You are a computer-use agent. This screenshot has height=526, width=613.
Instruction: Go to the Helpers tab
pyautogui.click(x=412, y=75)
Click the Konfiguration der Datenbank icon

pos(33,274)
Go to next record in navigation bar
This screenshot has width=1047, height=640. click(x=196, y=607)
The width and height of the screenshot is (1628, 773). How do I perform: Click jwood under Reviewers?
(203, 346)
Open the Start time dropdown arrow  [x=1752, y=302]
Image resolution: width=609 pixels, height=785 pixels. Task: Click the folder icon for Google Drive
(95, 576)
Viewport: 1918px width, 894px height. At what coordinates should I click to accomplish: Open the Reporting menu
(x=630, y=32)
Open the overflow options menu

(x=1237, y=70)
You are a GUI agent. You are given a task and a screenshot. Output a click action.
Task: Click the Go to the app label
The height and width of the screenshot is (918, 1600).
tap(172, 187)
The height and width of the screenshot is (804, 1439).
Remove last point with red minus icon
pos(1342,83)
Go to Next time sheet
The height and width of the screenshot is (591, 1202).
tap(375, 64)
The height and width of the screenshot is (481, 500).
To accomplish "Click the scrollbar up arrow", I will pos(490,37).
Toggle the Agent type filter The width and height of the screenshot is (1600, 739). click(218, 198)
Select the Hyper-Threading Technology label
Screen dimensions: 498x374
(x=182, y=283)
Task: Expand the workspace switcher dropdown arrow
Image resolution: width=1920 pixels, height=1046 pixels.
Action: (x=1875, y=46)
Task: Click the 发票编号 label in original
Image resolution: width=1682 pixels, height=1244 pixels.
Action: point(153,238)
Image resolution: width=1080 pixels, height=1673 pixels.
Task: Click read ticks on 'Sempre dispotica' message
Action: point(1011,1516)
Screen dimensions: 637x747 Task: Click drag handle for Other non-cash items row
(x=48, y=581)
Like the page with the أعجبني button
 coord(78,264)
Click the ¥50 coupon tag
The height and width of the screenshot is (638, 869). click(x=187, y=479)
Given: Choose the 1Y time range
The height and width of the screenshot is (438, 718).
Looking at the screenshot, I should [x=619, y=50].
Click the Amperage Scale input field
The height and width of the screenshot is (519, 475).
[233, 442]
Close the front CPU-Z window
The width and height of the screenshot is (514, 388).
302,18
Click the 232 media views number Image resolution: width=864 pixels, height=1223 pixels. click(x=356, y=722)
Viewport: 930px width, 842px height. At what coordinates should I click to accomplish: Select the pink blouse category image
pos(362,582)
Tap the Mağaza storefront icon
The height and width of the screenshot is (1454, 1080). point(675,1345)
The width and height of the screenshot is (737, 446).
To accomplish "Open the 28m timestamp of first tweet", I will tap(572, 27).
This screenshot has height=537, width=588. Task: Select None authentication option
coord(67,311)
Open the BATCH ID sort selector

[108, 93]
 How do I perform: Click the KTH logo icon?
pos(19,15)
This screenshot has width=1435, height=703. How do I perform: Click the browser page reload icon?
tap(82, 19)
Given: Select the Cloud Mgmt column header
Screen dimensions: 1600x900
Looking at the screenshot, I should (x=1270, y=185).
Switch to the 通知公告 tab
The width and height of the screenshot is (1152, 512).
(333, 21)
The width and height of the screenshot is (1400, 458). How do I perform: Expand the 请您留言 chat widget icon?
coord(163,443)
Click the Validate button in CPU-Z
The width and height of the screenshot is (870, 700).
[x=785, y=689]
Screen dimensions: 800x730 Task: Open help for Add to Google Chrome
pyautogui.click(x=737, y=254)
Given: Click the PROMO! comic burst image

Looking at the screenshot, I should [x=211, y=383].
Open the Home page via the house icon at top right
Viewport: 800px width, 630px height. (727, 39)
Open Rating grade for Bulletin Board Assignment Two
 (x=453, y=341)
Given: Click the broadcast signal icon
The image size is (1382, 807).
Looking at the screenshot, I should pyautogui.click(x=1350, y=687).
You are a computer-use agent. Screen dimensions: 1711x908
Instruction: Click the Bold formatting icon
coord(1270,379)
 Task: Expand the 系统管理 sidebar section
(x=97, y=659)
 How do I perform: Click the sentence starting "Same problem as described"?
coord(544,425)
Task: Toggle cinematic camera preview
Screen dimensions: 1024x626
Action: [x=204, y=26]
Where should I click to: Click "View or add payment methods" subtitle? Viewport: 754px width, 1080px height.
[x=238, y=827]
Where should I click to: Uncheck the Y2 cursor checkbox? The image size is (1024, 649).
----------------
:: THE PROBLEM ::
All of the material must be given again, exactly as it appears above.

:: TASK ANSWER ::
You are a computer-use agent. This screenshot has height=526, width=613.
Instruction: Go to the Helpers tab
pyautogui.click(x=412, y=75)
Click the Konfiguration der Datenbank icon

pos(33,274)
Go to next record in navigation bar
This screenshot has width=1047, height=640. click(x=196, y=607)
The width and height of the screenshot is (1628, 773). How do I perform: Click jwood under Reviewers?
(203, 346)
Open the Start time dropdown arrow  [x=1752, y=302]
Image resolution: width=609 pixels, height=785 pixels. Task: Click the folder icon for Google Drive
(95, 576)
Viewport: 1918px width, 894px height. At what coordinates should I click to accomplish: Open the Reporting menu
(x=630, y=32)
Open the overflow options menu

(x=1237, y=70)
You are a GUI agent. You are given a task and a screenshot. Output a click action.
Task: Click the Go to the app label
The height and width of the screenshot is (918, 1600).
tap(172, 187)
The height and width of the screenshot is (804, 1439).
Remove last point with red minus icon
pos(1342,83)
Go to Next time sheet
The height and width of the screenshot is (591, 1202).
tap(375, 64)
The height and width of the screenshot is (481, 500).
To accomplish "Click the scrollbar up arrow", I will pos(490,37).
Toggle the Agent type filter The width and height of the screenshot is (1600, 739). click(218, 198)
Select the Hyper-Threading Technology label
Screen dimensions: 498x374
(x=182, y=283)
Task: Expand the workspace switcher dropdown arrow
Image resolution: width=1920 pixels, height=1046 pixels.
Action: (x=1875, y=46)
Task: Click the 发票编号 label in original
Image resolution: width=1682 pixels, height=1244 pixels.
Action: point(153,238)
Image resolution: width=1080 pixels, height=1673 pixels.
Task: Click read ticks on 'Sempre dispotica' message
Action: point(1011,1516)
Screen dimensions: 637x747 Task: Click drag handle for Other non-cash items row
(x=48, y=581)
Like the page with the أعجبني button
 coord(78,264)
Click the ¥50 coupon tag
The height and width of the screenshot is (638, 869). click(x=187, y=479)
Given: Choose the 1Y time range
The height and width of the screenshot is (438, 718).
Looking at the screenshot, I should [x=619, y=50].
Click the Amperage Scale input field
The height and width of the screenshot is (519, 475).
[233, 442]
Close the front CPU-Z window
The width and height of the screenshot is (514, 388).
302,18
Click the 232 media views number Image resolution: width=864 pixels, height=1223 pixels. click(x=356, y=722)
Viewport: 930px width, 842px height. At what coordinates should I click to accomplish: Select the pink blouse category image
pos(362,582)
Tap the Mağaza storefront icon
The height and width of the screenshot is (1454, 1080). point(675,1345)
The width and height of the screenshot is (737, 446).
To accomplish "Open the 28m timestamp of first tweet", I will tap(572, 27).
This screenshot has height=537, width=588. Task: Select None authentication option
coord(67,311)
Open the BATCH ID sort selector

[108, 93]
 How do I perform: Click the KTH logo icon?
pos(19,15)
This screenshot has width=1435, height=703. How do I perform: Click the browser page reload icon?
tap(82, 19)
Given: Select the Cloud Mgmt column header
Screen dimensions: 1600x900
Looking at the screenshot, I should (x=1270, y=185).
Switch to the 通知公告 tab
The width and height of the screenshot is (1152, 512).
(333, 21)
The width and height of the screenshot is (1400, 458). How do I perform: Expand the 请您留言 chat widget icon?
coord(163,443)
Click the Validate button in CPU-Z
The width and height of the screenshot is (870, 700).
[x=785, y=689]
Screen dimensions: 800x730 Task: Open help for Add to Google Chrome
pyautogui.click(x=737, y=254)
Given: Click the PROMO! comic burst image

Looking at the screenshot, I should [x=211, y=383].
Open the Home page via the house icon at top right
Viewport: 800px width, 630px height. (727, 39)
Open Rating grade for Bulletin Board Assignment Two
 (x=453, y=341)
Given: Click the broadcast signal icon
The image size is (1382, 807).
Looking at the screenshot, I should pyautogui.click(x=1350, y=687).
You are a computer-use agent. Screen dimensions: 1711x908
Instruction: Click the Bold formatting icon
coord(1270,379)
 Task: Expand the 系统管理 sidebar section
(x=97, y=659)
 How do I perform: Click the sentence starting "Same problem as described"?
coord(544,425)
Task: Toggle cinematic camera preview
Screen dimensions: 1024x626
Action: [x=204, y=26]
Where should I click to: Click "View or add payment methods" subtitle? Viewport: 754px width, 1080px height.
[x=238, y=827]
Where should I click to: Uncheck the Y2 cursor checkbox? The image size is (1024, 649).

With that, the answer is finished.